When do you apply hard or soft constraints in Primavera P6? This is a question I had recently while working with a client and while there are no hard and fast rules as project specific circumstances can differ, here are some guidelines that may help. Many times the project schedule is influenced by certain constraints on the project. These constraints can be contractual, external, or internal. An explanation and example of each follows:
- Contractual constraints are typically from legal agreements written in the contract. An example is a delivery date in the contract – must be met and if missed will result in some financial or other penalty.
- External constraints are constraints that the project manager has little or no control over, such as weather or environmental constraints. Examples include:
- Winter shutdown periods – A dredging company must be out of the water before November 15th, when the lake or river freezes.
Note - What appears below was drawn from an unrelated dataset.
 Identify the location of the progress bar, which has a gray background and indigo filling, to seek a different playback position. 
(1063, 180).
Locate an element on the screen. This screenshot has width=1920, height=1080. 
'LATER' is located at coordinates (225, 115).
- Fish spawning season – legally construction work in a river or stream cannot happen during fish spawning season in some states.
- Internal constraints are constraints that the project manager may have some control over. An example is resource limits – only finite availability of particular skills to perform the work.
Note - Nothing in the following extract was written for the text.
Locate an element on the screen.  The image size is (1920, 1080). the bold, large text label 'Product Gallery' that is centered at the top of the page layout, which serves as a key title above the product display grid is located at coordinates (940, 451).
This article examines the difference between applying a Finish On constraint and a Mandatory Finish constraint in Primavera P6.
Mandatory contractual or external constraints may warrant the use of harder constraints in Primavera P6. However, it may be safer to utilize a softer Finish On constraint instead of the harder Mandatory Finish constraint.
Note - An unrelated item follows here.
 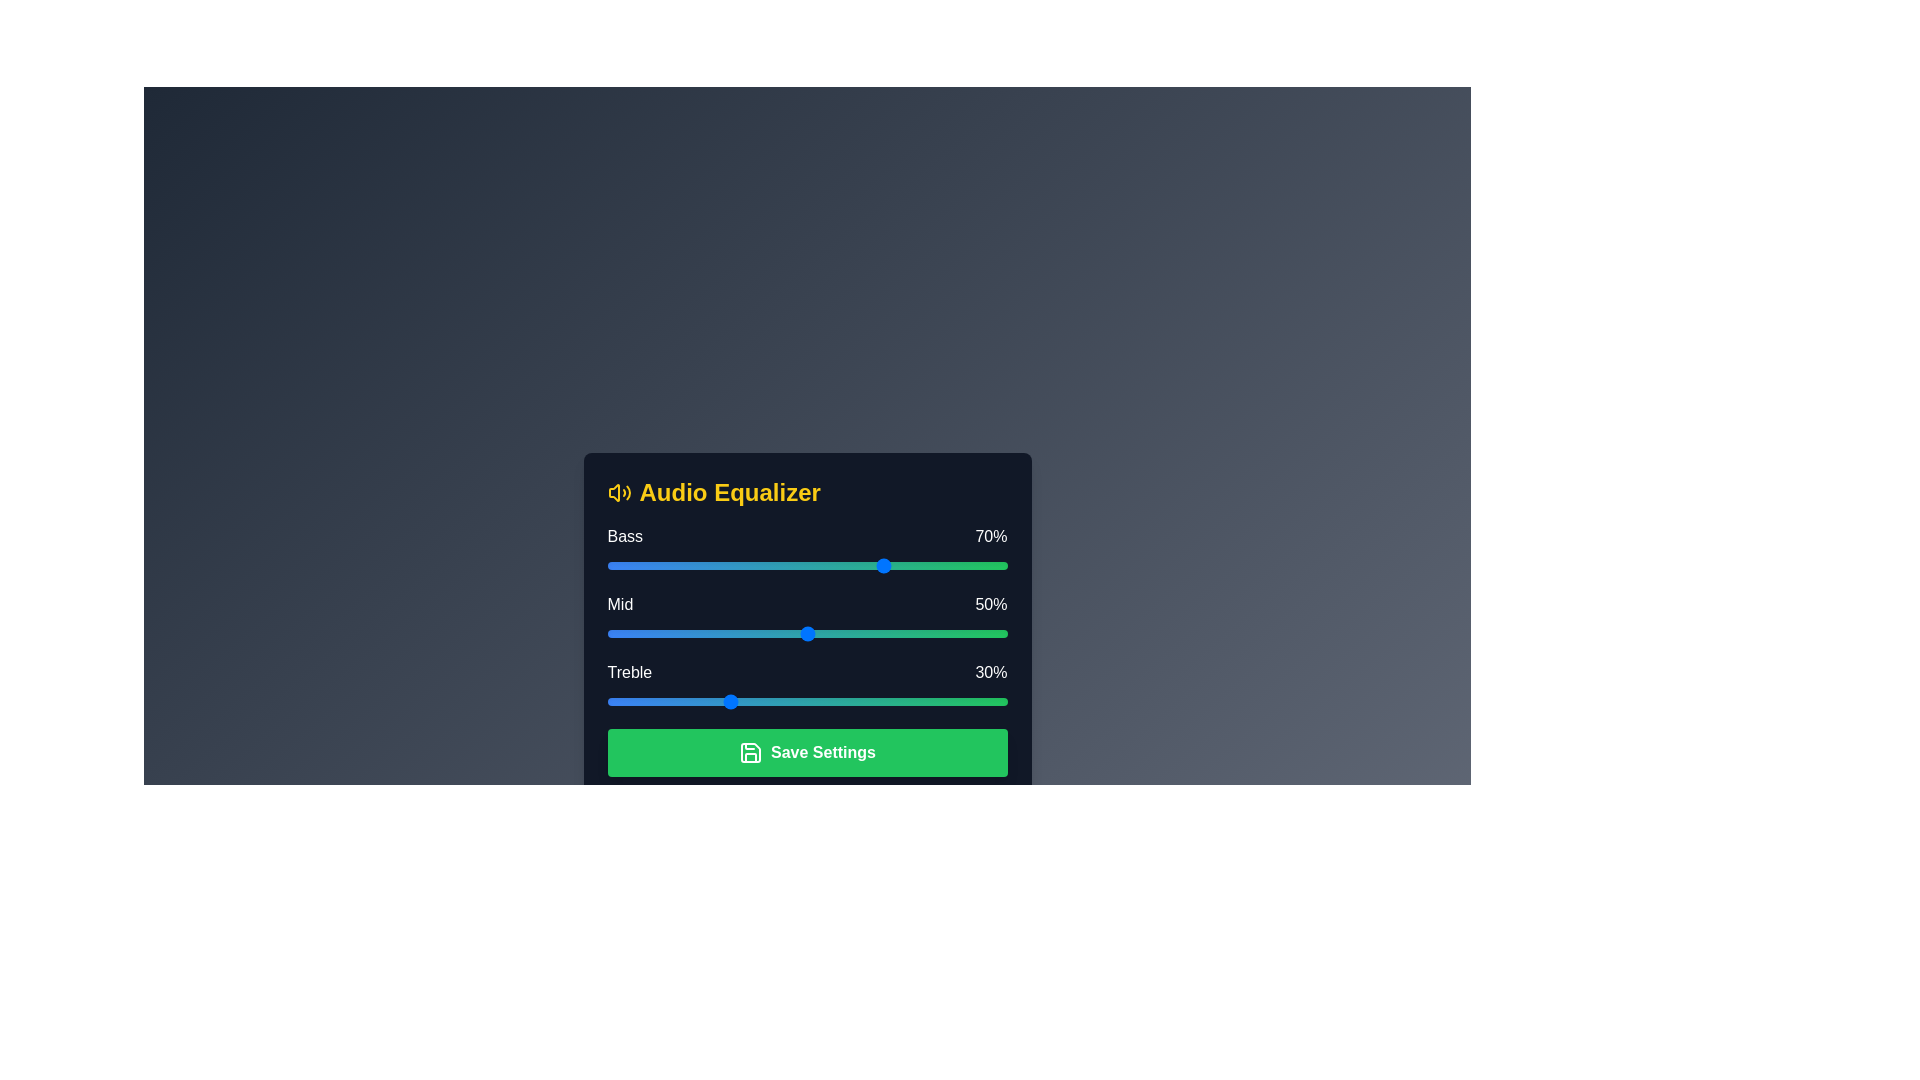 I want to click on the Mid level slider to 1%, so click(x=610, y=633).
Primavera P6 – Soft Constraint
Figure 1 displays a project with four tasks labeled alphabetically. This schedule has a February 13th, 2015 Finish On constraint to describe the importance of completing the project by this date. Note the negative total float warning you that the project is not going to meet the completion date unless the schedule is adjusted. However, the Gantt chart still describes the correct sequence of tasks according to the predecessor/successor logic. Note that task D cannot commence until task C and B are complete.
Primavera P6 – Hard Constraint
Figure 2 displays the same project with a Mandatory constraint. This schedule has a February 13th, 2015 Mandatory Finish constraint to describe the absolute necessity of completing the project by that date. Note though that activity D is shown commencing before the completion of activity C. This is a violation of the logic that specifies that activities B and C must complete before the start of activity D. The danger is the project team may get the go ahead to commence activity D when the reality is that it cannot be successfully performed without the prerequisite completion of activities B and C.
Sometimes constraints on the project schedule are both out of the project manager’s sphere of influence and critically important. The problem with these constraints is that yielding to them may cause your scheduling logic to be violated. This calls into question the entire accuracy of the project schedule.
Where possible a Finish On constraint in Primavera P6 is preferable to the Mandatory Finish hard constraint. If a delivery or completion date is absolutely essential you may want to consider scheduling your project from that date backwards.